Study design: We used National Inpatient Samples to describe empyema-related discharges of children ages 0-17 years during 2008-2014. We evaluated trends using inverse variance weighted linear regression and characterized treatment failure using multivariable logistic regression to identify factors associated with having more than 1 procedure.

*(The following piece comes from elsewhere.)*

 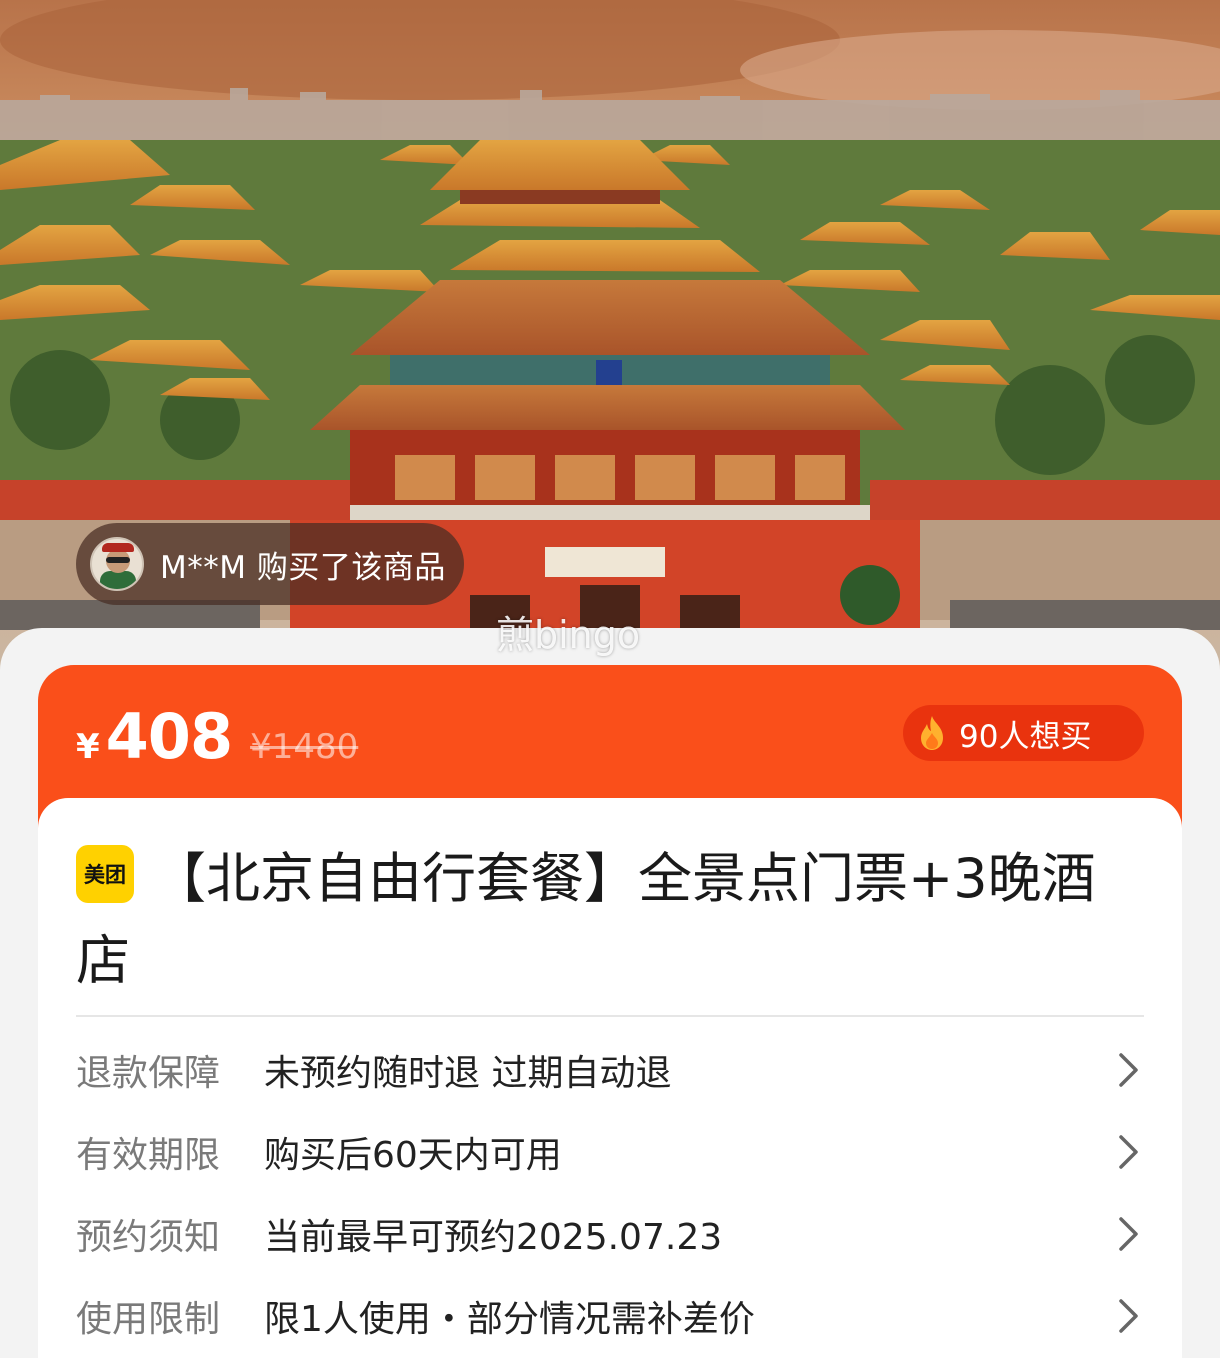 What do you see at coordinates (468, 1074) in the screenshot?
I see `info-value: 未预约随时退 过期自动退` at bounding box center [468, 1074].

Results: Empyema-related discharges declined from 3 in 100 000 children to 2 in 100 000 during 2008-2014 (P = .04, linear trend). There was no significant change in the proportion of discharges having 1 procedure (66.1% to 64.1%) or in the proportion having 2 or more procedures (22.1% to 21.6%). The proportion coded for video-assisted thoracoscopic surgery as the only procedure declined (41.4% to 36.2%; P = .03), and the proportions coded for 1 chest tube (14.6% to 20.9%; P = .04) and 2 chest tube procedures (0.9% to 3.5%; P < .01) both increased. The median length of stay for empyema-related discharges remained unchanged (9.3 days to 9.8 days; P = .053). Having more than 1 procedure was associated with continuous mechanical ventilation (adjusted OR, 2.7; 95% CI, 1.8-4.1) but not with age, sex, payer, chronic conditions, transfer admission, hospital size, or census region.
Conclusions: The use of video-assisted thoracoscopic surgery to treat children in the US hospitalized with empyema seems to be decreasing without associated increases in length of stay or need for additional drainage procedures.
Keywords: pleural empyema; pneumonia; thoracostomy; video-assisted thoracoscopic surgery.